◆ DIRECTIONS FOR THIS TASK: Could you copy every line of the data that contains "page"?

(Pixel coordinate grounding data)
━━━

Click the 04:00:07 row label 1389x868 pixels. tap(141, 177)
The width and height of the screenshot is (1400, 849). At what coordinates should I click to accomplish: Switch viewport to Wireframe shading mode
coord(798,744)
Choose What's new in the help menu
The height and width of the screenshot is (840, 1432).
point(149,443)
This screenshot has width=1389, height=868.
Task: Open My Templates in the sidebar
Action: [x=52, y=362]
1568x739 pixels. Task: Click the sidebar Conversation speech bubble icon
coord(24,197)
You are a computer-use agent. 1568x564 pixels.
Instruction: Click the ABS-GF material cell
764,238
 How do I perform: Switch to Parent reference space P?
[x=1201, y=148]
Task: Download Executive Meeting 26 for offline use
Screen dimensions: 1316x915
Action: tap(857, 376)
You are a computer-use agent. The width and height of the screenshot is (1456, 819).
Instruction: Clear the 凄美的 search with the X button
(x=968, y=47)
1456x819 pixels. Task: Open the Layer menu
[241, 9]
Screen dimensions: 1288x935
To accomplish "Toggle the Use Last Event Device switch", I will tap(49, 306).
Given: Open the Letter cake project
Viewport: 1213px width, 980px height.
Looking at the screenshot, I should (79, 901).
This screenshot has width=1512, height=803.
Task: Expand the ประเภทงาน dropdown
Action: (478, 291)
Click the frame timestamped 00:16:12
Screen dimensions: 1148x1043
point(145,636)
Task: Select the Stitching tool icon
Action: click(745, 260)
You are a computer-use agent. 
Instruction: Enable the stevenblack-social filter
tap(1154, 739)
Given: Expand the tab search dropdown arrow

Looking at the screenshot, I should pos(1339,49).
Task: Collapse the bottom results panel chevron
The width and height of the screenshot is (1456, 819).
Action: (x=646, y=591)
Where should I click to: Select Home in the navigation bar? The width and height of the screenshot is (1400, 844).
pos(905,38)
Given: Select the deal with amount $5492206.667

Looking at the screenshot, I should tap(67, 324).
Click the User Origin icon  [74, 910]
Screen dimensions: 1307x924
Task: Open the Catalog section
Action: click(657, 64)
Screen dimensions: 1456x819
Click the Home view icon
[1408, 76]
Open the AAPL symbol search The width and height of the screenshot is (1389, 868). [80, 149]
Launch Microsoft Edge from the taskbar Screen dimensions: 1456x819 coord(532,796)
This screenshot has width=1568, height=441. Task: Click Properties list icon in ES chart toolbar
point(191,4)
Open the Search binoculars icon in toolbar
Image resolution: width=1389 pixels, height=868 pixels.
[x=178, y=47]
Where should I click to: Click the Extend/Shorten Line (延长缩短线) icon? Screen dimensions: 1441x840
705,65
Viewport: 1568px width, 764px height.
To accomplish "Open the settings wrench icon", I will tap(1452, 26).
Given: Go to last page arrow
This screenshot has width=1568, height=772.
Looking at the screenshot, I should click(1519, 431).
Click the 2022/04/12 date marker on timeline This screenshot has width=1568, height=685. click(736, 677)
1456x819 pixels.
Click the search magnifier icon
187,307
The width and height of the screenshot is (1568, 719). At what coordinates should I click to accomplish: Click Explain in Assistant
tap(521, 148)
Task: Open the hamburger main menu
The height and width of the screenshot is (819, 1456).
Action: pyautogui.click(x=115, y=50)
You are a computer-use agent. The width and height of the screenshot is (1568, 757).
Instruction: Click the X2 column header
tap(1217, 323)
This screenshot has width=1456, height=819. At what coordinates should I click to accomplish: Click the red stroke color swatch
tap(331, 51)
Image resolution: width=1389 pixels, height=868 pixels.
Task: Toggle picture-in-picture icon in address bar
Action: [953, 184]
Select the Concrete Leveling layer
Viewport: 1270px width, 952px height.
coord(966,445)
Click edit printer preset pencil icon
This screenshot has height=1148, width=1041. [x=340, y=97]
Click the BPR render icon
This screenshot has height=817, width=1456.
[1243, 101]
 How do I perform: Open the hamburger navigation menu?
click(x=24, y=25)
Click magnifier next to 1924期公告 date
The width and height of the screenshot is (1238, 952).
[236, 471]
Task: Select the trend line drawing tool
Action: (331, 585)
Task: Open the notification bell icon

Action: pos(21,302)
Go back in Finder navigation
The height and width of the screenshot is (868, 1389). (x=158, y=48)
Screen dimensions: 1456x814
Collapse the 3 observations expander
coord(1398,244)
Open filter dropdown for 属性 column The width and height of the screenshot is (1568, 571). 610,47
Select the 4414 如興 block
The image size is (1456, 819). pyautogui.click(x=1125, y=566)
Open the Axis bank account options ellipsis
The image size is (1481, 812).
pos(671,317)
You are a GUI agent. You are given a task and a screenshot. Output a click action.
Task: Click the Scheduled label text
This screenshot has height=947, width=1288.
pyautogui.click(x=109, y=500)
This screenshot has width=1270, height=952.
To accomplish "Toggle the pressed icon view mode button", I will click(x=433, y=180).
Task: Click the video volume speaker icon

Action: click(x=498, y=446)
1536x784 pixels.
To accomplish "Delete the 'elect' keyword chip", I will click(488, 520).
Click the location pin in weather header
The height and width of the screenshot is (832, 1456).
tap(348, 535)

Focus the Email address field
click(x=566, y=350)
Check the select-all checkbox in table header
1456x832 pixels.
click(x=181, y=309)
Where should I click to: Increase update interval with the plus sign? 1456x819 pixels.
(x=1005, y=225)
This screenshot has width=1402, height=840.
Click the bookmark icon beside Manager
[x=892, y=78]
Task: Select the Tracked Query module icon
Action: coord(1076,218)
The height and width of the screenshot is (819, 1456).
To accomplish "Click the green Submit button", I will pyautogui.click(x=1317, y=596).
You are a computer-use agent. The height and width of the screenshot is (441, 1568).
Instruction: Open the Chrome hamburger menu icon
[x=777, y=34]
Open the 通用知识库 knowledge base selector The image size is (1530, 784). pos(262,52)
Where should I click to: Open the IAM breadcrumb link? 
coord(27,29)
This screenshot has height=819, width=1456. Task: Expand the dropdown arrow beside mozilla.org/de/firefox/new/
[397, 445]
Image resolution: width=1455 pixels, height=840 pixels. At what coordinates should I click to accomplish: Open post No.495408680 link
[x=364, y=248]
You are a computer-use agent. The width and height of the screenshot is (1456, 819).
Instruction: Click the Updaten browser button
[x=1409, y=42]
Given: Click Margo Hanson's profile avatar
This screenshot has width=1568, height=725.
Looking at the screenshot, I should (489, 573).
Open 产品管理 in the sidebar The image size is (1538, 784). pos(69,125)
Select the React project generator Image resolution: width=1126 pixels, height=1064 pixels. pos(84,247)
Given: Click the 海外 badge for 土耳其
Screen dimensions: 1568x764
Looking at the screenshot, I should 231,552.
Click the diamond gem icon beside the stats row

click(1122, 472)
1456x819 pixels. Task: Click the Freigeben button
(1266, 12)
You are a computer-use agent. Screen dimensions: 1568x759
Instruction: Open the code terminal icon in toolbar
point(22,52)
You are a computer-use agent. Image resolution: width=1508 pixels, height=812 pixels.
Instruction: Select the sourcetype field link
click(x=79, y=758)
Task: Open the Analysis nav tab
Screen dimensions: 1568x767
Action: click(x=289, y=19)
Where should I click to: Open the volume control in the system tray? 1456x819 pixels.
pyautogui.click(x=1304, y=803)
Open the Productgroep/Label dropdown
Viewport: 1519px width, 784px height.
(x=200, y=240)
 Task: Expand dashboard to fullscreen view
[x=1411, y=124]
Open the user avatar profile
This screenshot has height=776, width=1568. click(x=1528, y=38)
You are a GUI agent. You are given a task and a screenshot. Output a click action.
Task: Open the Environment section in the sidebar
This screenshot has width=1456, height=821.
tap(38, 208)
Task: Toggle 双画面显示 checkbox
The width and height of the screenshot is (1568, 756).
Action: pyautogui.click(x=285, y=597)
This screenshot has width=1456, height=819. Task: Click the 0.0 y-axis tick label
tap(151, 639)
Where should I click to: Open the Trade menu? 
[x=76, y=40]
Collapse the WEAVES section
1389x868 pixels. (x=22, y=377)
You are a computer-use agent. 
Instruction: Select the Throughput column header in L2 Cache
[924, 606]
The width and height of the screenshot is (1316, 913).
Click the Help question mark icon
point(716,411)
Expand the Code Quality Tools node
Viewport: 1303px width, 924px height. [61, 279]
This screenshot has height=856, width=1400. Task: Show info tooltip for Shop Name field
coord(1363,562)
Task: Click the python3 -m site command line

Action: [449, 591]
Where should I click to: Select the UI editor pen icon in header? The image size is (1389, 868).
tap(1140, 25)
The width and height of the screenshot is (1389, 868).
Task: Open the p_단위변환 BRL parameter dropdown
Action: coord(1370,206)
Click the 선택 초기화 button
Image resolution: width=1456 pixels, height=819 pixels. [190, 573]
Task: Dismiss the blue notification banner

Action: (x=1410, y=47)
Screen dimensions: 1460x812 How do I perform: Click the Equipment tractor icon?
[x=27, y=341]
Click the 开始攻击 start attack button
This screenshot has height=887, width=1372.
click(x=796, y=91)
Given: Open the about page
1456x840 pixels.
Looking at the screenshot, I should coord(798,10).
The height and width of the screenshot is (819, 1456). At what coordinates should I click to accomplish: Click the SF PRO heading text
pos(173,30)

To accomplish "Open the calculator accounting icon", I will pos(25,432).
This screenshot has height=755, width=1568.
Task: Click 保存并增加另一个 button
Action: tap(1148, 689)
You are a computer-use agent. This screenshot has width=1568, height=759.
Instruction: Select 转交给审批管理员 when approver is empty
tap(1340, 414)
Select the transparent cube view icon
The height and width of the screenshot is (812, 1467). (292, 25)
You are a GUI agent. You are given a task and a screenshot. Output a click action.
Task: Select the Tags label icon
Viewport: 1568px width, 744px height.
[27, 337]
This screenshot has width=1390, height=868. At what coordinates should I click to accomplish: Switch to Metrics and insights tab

━━━

◆ ANSWER FOR THE TASK:
Given: Go to last page arrow
Given: Open the about page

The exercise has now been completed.